No significant highways serve Carpendale directly. The main road providing access to the town is Miller Road (CR 28). The nearest state highway is West Virginia Route 28 Alternate in nearby Ridgeley. The nearest Interstate and U.S. highways are Interstate 68, U.S. Route 40 and U.S. Route 220, all of which are located across the North Branch Potomac River in Cumberland, Maryland.

==Geography==

According to the United States Census Bureau, the town has a total area of 1.31 sqmi, all land.

==Demographics==

Historical population
| Census | Pop. | Note | %± |
| 2000 | 954 |  | — |
| 2010 | 977 |  | 2.4% |
| 2020 | 860 |  | −12.0% |
| 2021 (est.) | 852 | Decrease | −0.9% |
U.S. Decennial Census

===2010 census===
As of the census of 2010, there were 977 people, 402 households, and 286 families living in the town. The population density was 745.8 PD/sqmi. There were 421 housing units at an average density of 321.4 /sqmi. The racial makeup of the town was 98.9% White, 0.5% African American, 0.1% Native American, 0.3% Asian, and 0.2% from two or more races.

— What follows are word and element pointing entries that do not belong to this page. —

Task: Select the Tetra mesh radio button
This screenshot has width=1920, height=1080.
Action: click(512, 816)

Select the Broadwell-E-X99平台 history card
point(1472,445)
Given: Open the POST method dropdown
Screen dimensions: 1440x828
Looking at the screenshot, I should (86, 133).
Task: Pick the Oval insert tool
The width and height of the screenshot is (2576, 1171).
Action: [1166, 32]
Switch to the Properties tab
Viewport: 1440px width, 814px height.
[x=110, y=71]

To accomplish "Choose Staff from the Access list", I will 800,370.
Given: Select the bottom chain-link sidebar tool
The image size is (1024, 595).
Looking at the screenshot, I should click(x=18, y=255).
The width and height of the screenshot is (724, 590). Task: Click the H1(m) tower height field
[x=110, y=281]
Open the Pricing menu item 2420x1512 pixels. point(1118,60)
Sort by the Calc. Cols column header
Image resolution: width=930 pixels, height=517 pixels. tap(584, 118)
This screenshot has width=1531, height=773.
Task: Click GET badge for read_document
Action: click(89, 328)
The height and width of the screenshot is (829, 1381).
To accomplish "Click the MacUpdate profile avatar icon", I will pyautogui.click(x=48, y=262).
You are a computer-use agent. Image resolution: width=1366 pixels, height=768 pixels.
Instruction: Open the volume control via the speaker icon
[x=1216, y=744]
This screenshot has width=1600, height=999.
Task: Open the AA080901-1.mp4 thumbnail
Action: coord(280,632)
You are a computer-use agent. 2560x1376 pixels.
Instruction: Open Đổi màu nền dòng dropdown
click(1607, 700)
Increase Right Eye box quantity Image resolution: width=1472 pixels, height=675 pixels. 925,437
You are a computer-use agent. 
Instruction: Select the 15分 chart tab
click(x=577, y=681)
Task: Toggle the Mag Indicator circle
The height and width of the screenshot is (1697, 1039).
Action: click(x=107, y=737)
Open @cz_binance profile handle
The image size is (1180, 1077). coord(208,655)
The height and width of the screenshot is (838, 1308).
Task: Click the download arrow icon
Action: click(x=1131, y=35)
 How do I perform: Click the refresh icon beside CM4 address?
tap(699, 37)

There were 402 households, of which 24.6% had children under the age of 18 living with them, 59.0% were married couples living together, 8.2% had a female householder with no husband present, 4.0% had a male householder with no wife present, and 28.9% were non-families. 23.6% of all households were made up of individuals, and 12.2% had someone living alone who was 65 years of age or older. The average household size was 2.43 and the average family size was 2.86.

The median age in the town was 43.4 years. 19.2% of residents were under the age of 18; 6.9% were between the ages of 18 and 24; 26.5% were from 25 to 44; 24.7% were from 45 to 64; and 22.5% were 65 years of age or older. The gender makeup of the town was 49.0% male and 51.0% female.

===2000 census===
As of the census of 2000, there were 954 people, 383 households, and 284 families living in the town. The population density was 722.4 PD/sqmi. There were 404 housing units at an average density of 305.9 /sqmi. The racial makeup of the town was 99.27% White, 0.10% African American, and 0.63% from two or more races. Hispanic or Latino of any race were 0.21% of the population.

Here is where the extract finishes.